In some embodiments, the particle detector is configured to report
the presence of particles in the fluids to a controller such as a
data storage module, which can optionally transmit a signal to
other components of the well test system or testing device, such as
the particle separator. The controller or data storage module may
control other components such that, for example, when particles are
detected in the conduit the particle detector sends a signal to the
controller which in turn initiates appropriate action in the
downstream particle separator to remove the particles from the
fluids as they pass through the particle separator.
In some embodiments, the particle detector can detect and report
quantitative and/or qualitative aspects of the particles such as,
for example, particle density, concentration, and particle size. In
some embodiments, the data reported from the detector can be used
to signal the separator to increase speed, decrease speed, start
and stop, or other similar actions.
In some embodiments, the testing device includes a measurement
device such as, for example, a flow meter, or alternatively a
multiphase flow meter. In some embodiments, the fluids are measured
in the measurement device before being sampled. The flow meter is
coupled into the conduit between the production flowline and the
sampling device. The measurement device may be upstream from the
particle separator, but in some embodiments components of the
measurement device can be disposed in discrete locations in the
conduit to detect characteristics of the fluids at different points
in the conduit, including (optionally) positions that are upstream
from the particle separator.
In some embodiments, the well test system includes temperature
and/or pressure measurement devices, gauges or sensors to determine
the temperature and/or pressure of the production fluids and/or the
sampled fluids (or any particular phase of either fluid).

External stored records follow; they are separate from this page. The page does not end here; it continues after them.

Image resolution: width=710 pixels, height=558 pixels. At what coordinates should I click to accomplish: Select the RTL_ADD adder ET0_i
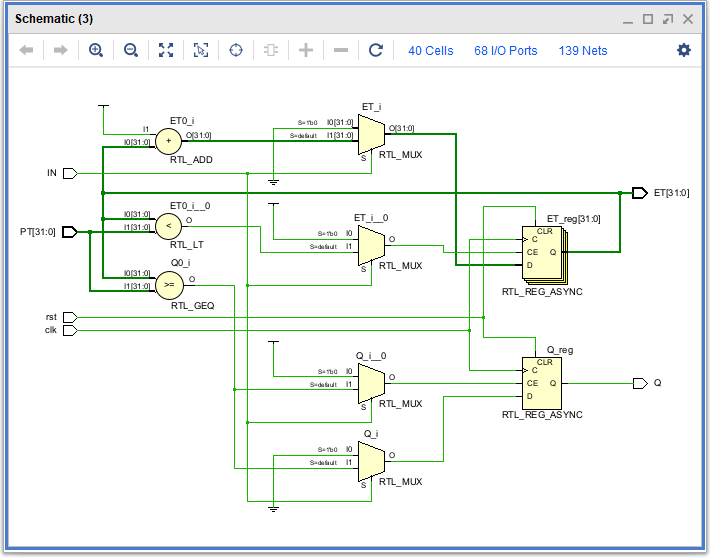pyautogui.click(x=168, y=141)
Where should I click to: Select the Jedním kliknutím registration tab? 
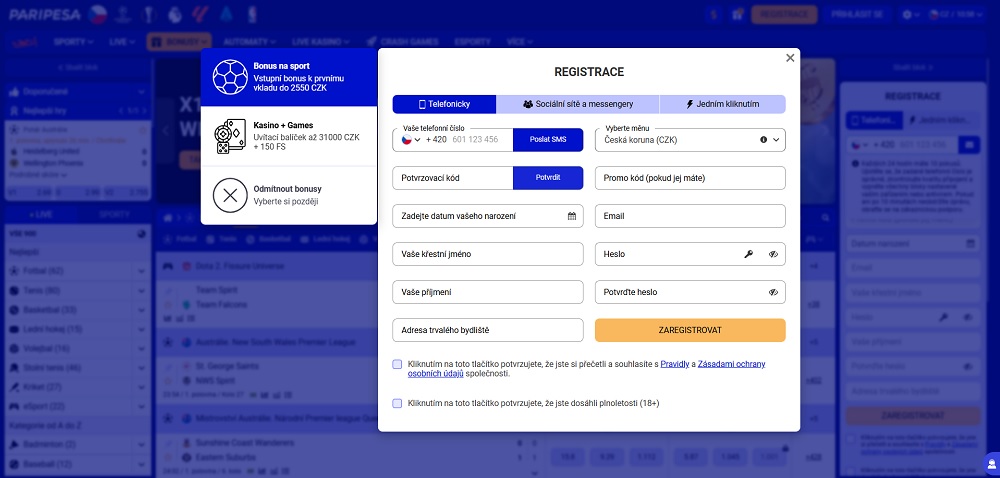click(722, 104)
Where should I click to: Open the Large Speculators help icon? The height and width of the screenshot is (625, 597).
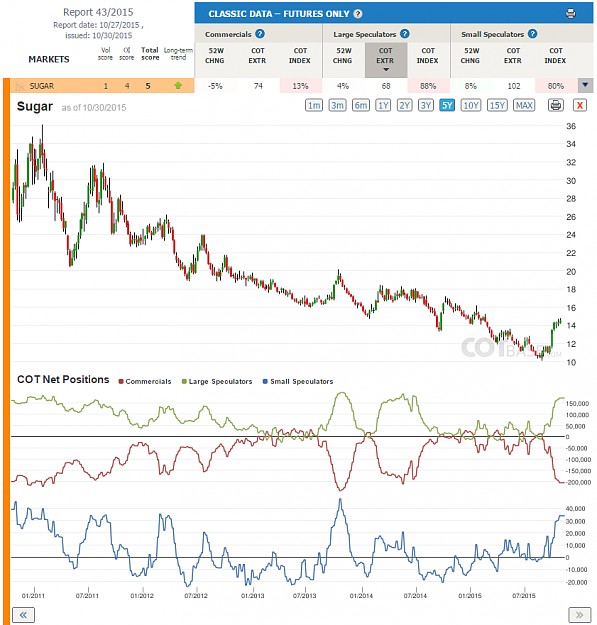pyautogui.click(x=405, y=34)

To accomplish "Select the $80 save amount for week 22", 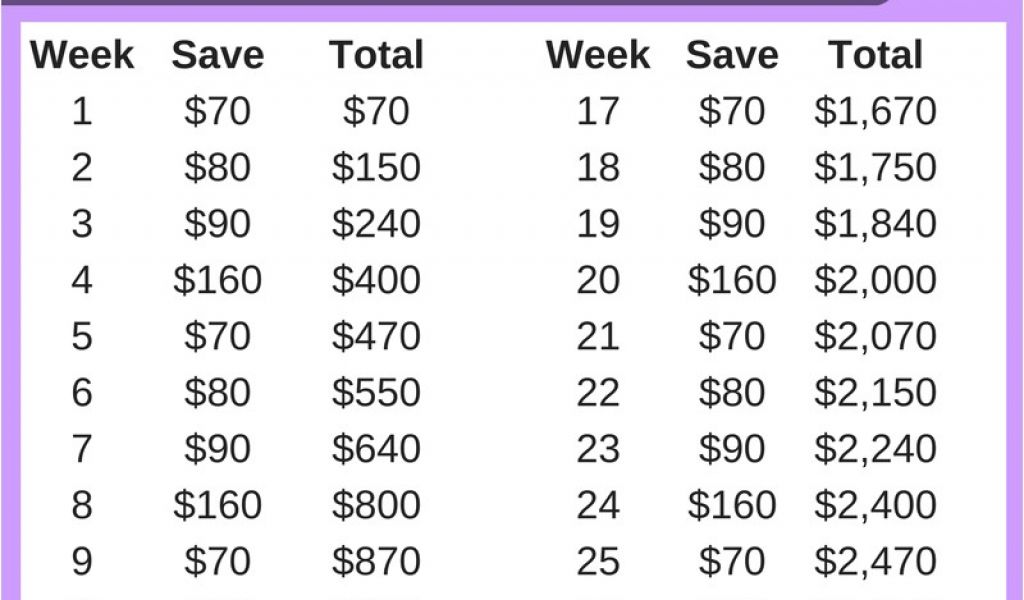I will 732,392.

In an embodiment of the disclosure, the sampling device is coupled
across a device for creating a pressure differential. The device
for creating a pressure differential may be a flow restriction in a
valve or the like. The device for creating a pressure differential
may be adjustable so that the pressure differential across the
device can be increased or decreased. In some embodiments, the
device includes a choke device configured to restrict the flow of
fluids through the choke device, so that a pressure differential is
created across the choke device. In some embodiments, the device
includes a venturi device or a similar device for passively
generating the pressure differential as a result of fluid flowing
through the device.
In an embodiment of the pressure differential device, the sampling
device is coupled to an inlet side of the pressure device and to an
outlet side of the pressure device, such that the pressure
differential generated by the pressure device (for example, by the
flow restriction of a valve) is applied across the sampling device
also. The pressure differential across the sampling device
facilitates the sampling procedure, as it drives the production
fluids into the sampling device to flow around the restriction of
the valve or other device.
In some embodiments, the sampling device includes a sampling
chamber to collect sampled fluids. The sampling chamber (and/or
optionally the sampling device as a whole) may be detachable from
the well test system or testing device and can be isolated from
them. In some embodiments, valves that may be ROV operated enable
the isolation of the sampling chamber at a subsea wellhead. In an
embodiment, the ROV may remove and/or replace the sampling chamber.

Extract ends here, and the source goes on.